-- The data start --
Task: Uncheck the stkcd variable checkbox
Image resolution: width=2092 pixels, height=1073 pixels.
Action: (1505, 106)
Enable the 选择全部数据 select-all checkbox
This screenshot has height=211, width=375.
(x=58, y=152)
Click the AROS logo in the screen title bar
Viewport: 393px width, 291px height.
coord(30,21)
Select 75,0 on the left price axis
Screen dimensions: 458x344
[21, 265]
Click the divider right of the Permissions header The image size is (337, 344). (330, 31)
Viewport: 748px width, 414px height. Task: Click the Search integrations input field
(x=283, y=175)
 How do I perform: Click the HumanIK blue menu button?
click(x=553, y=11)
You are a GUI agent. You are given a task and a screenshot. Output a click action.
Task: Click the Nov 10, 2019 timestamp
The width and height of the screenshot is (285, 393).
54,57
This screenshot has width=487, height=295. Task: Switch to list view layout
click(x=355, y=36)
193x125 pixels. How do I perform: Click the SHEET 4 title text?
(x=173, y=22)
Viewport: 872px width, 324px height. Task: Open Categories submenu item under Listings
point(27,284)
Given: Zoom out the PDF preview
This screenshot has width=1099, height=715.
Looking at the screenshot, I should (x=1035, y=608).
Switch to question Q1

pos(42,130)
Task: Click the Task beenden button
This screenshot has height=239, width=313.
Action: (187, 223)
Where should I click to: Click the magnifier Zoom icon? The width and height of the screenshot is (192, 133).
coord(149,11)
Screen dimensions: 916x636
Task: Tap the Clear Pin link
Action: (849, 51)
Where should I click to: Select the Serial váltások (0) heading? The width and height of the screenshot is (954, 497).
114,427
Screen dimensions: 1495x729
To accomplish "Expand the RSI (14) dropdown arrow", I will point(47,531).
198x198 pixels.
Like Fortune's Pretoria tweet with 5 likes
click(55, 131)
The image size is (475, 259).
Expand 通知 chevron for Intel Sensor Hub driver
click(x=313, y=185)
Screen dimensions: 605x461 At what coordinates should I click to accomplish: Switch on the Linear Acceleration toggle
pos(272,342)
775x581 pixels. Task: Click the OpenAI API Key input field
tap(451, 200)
-- The data end --
• [What is being asked]
Could you edit the material above, replacing every "How do I perform" with "How can I carry out" and leaving everything else unchanged?

• [Finished answer]
Task: Uncheck the stkcd variable checkbox
Image resolution: width=2092 pixels, height=1073 pixels.
Action: (1505, 106)
Enable the 选择全部数据 select-all checkbox
This screenshot has height=211, width=375.
(x=58, y=152)
Click the AROS logo in the screen title bar
Viewport: 393px width, 291px height.
coord(30,21)
Select 75,0 on the left price axis
Screen dimensions: 458x344
[21, 265]
Click the divider right of the Permissions header The image size is (337, 344). (330, 31)
Viewport: 748px width, 414px height. Task: Click the Search integrations input field
(x=283, y=175)
 How can I carry out: Click the HumanIK blue menu button?
click(x=553, y=11)
You are a GUI agent. You are given a task and a screenshot. Output a click action.
Task: Click the Nov 10, 2019 timestamp
The width and height of the screenshot is (285, 393).
54,57
This screenshot has width=487, height=295. Task: Switch to list view layout
click(x=355, y=36)
193x125 pixels. How can I carry out: Click the SHEET 4 title text?
(x=173, y=22)
Viewport: 872px width, 324px height. Task: Open Categories submenu item under Listings
point(27,284)
Given: Zoom out the PDF preview
This screenshot has width=1099, height=715.
Looking at the screenshot, I should (x=1035, y=608).
Switch to question Q1

pos(42,130)
Task: Click the Task beenden button
This screenshot has height=239, width=313.
Action: (187, 223)
Where should I click to: Click the magnifier Zoom icon? The width and height of the screenshot is (192, 133).
coord(149,11)
Screen dimensions: 916x636
Task: Tap the Clear Pin link
Action: (849, 51)
Where should I click to: Select the Serial váltások (0) heading? The width and height of the screenshot is (954, 497).
114,427
Screen dimensions: 1495x729
To accomplish "Expand the RSI (14) dropdown arrow", I will point(47,531).
198x198 pixels.
Like Fortune's Pretoria tweet with 5 likes
click(55, 131)
The image size is (475, 259).
Expand 通知 chevron for Intel Sensor Hub driver
click(x=313, y=185)
Screen dimensions: 605x461 At what coordinates should I click to accomplish: Switch on the Linear Acceleration toggle
pos(272,342)
775x581 pixels. Task: Click the OpenAI API Key input field
tap(451, 200)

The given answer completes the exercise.